Diagnosing poor seed-soil contact in crops
Poor seed soil contact describes situations where air around the sown seed prevents it from absorbing moisture from the soil. This is most often a problem in marginally wet seed beds.
What to look for
- Uneven germination and stunted plants that often occur along drill rows or specific soil types.
- Smaller or stunted plants.
- Plants may have smaller root systems and be dying back from the older leaf.
What else could it be
|Diagnosing deep seeding in cereals||Poor emergence and weak seedlings.||Plants sown too deep have longer coleoptile's.|
|Diagnosing allelopathy in cereals||Poor emergence and weak seedlings and is associated with plant residues close to the seed that can lead to poor seed-soil contact.||Root appearance - silly seedling shoots frequently wander through the soil without reaching the surface.|
Where did it come from?
- Poor seed soil contact from insufficient soil compaction or poor coverage of the seed in the seeding slot.

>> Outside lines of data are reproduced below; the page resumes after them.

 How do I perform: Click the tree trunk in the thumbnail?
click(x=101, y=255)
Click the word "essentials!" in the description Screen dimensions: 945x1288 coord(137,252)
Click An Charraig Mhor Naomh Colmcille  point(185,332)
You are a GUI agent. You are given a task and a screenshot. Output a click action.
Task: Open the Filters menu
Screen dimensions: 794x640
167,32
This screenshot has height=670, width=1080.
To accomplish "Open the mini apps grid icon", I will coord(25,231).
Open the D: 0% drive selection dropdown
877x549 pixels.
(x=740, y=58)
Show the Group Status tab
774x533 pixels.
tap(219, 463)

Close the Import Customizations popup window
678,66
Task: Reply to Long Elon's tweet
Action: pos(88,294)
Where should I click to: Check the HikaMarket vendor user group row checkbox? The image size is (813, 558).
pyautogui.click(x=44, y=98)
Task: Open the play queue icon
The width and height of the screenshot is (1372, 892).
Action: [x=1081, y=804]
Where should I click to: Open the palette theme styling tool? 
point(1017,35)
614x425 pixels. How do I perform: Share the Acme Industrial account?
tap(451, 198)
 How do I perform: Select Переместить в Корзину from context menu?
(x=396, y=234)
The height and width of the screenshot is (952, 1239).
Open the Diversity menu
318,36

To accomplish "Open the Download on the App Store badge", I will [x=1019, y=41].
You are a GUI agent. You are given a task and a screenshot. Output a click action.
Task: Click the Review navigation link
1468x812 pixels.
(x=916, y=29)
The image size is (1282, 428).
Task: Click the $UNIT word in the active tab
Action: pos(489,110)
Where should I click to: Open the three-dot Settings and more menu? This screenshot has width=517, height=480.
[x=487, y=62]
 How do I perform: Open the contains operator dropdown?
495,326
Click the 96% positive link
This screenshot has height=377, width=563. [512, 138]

- Air around the sown seed prevents it from absorbing moisture from the soil.
- Seed sown on the soil surface.
- 'Hairpinning', where straw is pinned in the seeding slot, leaving air voids and increasing the risk of silly seedling.
- To ensure sufficient seed soil contact it is important the sowing machinery is designed to seed at a uniform depth and provides uniform soil cover.
- Systems such as harrows and prickle chains are subject to variations in the soil surface.
- Press wheels offer increased control.